**Exercise**
Your response should consist of the entries below, written out exactly.

(Dataset entries)
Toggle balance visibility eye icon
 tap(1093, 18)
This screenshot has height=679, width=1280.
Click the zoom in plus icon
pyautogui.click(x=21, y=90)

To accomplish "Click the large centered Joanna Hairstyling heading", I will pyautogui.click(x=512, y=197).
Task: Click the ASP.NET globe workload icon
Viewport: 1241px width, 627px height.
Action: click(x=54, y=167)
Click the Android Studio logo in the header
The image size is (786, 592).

**Output for this exercise**
Toggle balance visibility eye icon
 tap(1093, 18)
This screenshot has height=679, width=1280.
Click the zoom in plus icon
pyautogui.click(x=21, y=90)

To accomplish "Click the large centered Joanna Hairstyling heading", I will pyautogui.click(x=512, y=197).
Task: Click the ASP.NET globe workload icon
Viewport: 1241px width, 627px height.
Action: click(x=54, y=167)
Click the Android Studio logo in the header
The image size is (786, 592).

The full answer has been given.